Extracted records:
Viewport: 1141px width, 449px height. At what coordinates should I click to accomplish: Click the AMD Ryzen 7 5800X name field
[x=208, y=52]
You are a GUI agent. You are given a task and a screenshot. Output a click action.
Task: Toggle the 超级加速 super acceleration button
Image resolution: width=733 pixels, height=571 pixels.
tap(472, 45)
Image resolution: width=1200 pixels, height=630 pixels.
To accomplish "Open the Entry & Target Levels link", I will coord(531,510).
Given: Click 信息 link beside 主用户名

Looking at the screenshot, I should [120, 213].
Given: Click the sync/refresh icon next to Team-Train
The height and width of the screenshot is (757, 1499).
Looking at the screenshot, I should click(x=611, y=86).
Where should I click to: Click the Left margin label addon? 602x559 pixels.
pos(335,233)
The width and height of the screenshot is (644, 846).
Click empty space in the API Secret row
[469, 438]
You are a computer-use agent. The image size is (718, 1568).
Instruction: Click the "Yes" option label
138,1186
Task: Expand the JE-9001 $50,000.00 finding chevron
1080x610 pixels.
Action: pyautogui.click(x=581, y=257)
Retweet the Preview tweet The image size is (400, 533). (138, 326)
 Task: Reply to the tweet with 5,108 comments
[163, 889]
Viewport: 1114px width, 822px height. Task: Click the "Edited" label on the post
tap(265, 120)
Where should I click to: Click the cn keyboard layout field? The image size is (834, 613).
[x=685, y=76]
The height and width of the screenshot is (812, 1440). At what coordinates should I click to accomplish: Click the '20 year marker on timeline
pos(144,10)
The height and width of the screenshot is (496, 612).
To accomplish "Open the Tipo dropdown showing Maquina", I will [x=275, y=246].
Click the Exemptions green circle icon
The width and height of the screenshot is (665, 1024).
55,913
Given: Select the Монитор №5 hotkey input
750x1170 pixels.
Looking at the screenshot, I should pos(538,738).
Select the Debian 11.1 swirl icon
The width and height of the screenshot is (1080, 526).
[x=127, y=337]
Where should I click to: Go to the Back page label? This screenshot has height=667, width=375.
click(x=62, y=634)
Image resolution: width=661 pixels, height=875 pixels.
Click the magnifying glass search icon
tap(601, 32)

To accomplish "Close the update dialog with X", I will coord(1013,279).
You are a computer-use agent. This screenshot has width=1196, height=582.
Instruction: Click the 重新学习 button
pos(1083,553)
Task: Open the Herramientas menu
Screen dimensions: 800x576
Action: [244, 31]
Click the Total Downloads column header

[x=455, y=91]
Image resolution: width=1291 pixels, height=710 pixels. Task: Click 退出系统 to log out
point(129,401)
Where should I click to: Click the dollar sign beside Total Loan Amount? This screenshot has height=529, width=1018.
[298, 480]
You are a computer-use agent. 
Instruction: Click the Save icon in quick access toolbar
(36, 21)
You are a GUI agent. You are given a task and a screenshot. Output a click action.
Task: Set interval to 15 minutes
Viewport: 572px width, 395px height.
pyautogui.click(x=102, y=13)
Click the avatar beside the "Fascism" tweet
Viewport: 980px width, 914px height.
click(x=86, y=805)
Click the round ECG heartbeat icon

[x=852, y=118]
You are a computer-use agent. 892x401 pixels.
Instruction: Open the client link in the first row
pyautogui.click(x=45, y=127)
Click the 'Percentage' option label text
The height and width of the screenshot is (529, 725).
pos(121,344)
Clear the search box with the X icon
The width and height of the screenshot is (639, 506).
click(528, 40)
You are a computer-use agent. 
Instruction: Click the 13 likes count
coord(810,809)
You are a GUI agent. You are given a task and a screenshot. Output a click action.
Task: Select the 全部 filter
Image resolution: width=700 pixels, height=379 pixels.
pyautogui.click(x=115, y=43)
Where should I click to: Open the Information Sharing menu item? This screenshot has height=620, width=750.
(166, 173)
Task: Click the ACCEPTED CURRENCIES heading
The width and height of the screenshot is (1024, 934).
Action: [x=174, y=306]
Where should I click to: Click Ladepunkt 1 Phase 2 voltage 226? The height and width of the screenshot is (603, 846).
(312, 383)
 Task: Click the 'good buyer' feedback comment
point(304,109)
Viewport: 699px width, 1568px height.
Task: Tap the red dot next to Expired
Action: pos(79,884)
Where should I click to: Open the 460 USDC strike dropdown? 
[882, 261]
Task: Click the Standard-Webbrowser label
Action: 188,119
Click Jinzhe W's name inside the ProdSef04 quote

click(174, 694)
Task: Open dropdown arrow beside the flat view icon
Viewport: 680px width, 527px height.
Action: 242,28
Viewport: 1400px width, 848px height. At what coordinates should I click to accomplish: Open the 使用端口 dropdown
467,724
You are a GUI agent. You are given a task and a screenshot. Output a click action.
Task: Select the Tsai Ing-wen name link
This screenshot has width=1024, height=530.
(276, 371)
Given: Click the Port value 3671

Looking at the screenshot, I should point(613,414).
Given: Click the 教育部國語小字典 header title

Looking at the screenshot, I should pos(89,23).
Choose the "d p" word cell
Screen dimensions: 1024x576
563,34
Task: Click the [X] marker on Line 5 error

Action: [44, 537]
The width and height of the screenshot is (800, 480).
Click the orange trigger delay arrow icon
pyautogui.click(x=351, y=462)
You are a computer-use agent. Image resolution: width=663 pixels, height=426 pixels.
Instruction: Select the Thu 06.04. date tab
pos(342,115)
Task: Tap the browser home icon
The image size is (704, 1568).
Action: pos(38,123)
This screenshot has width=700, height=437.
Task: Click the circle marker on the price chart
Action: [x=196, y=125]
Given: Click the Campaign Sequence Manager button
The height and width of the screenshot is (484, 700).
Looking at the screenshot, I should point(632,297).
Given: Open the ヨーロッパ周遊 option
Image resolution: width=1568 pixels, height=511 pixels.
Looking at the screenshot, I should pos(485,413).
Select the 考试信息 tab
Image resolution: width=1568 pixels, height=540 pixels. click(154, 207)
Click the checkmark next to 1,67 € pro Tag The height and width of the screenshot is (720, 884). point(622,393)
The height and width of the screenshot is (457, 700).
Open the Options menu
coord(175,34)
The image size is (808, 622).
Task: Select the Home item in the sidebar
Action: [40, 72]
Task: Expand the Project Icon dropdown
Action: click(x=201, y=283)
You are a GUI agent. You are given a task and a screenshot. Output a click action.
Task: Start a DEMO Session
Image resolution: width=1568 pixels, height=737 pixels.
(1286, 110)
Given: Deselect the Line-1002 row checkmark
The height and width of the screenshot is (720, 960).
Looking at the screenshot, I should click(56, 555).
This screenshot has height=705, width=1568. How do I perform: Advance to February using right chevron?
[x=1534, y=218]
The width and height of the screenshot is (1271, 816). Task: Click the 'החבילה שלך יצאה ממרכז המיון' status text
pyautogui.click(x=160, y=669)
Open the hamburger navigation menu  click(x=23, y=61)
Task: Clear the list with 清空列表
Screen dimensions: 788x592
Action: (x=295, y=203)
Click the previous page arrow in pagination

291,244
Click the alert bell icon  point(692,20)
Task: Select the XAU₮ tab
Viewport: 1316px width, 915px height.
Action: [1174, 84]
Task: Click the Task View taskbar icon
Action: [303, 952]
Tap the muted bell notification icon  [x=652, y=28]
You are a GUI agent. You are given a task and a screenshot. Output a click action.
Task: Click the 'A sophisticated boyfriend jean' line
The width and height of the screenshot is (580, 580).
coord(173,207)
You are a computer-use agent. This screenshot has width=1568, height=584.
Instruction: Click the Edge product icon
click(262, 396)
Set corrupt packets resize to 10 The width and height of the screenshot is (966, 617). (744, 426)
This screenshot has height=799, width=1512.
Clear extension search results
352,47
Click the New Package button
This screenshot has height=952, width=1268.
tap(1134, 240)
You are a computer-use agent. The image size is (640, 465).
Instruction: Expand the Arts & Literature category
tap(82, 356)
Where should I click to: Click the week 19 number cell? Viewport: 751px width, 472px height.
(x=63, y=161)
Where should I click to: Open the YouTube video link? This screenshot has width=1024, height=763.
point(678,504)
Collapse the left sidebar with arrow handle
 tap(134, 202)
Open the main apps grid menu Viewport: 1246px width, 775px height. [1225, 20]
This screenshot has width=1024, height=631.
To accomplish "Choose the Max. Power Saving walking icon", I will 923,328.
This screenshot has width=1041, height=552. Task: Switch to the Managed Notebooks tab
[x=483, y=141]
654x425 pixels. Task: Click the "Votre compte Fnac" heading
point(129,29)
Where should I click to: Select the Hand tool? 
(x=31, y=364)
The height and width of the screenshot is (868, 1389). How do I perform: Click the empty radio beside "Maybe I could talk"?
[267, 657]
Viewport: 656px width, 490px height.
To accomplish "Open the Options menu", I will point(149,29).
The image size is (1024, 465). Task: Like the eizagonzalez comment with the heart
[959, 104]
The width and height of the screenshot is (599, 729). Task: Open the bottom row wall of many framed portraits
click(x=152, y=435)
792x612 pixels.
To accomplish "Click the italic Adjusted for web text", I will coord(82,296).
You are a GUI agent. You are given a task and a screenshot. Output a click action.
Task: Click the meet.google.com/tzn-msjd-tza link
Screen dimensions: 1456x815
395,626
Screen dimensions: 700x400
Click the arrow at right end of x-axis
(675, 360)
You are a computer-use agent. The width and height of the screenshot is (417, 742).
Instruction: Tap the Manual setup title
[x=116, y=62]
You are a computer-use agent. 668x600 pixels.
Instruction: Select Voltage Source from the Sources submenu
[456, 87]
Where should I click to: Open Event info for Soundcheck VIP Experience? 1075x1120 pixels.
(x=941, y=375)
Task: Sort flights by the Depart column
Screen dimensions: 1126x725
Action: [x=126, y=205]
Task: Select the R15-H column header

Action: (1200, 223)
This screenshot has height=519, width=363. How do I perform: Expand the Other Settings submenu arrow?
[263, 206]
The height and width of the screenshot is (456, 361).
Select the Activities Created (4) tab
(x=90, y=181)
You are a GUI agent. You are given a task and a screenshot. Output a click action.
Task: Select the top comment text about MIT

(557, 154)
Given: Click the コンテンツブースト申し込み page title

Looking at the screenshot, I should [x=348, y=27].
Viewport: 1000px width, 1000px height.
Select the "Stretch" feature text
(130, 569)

THE TASK: Return the lines above that include the string "checkmark".

EXPECTED ANSWER:
Click the checkmark next to 1,67 € pro Tag The height and width of the screenshot is (720, 884). point(622,393)
Given: Deselect the Line-1002 row checkmark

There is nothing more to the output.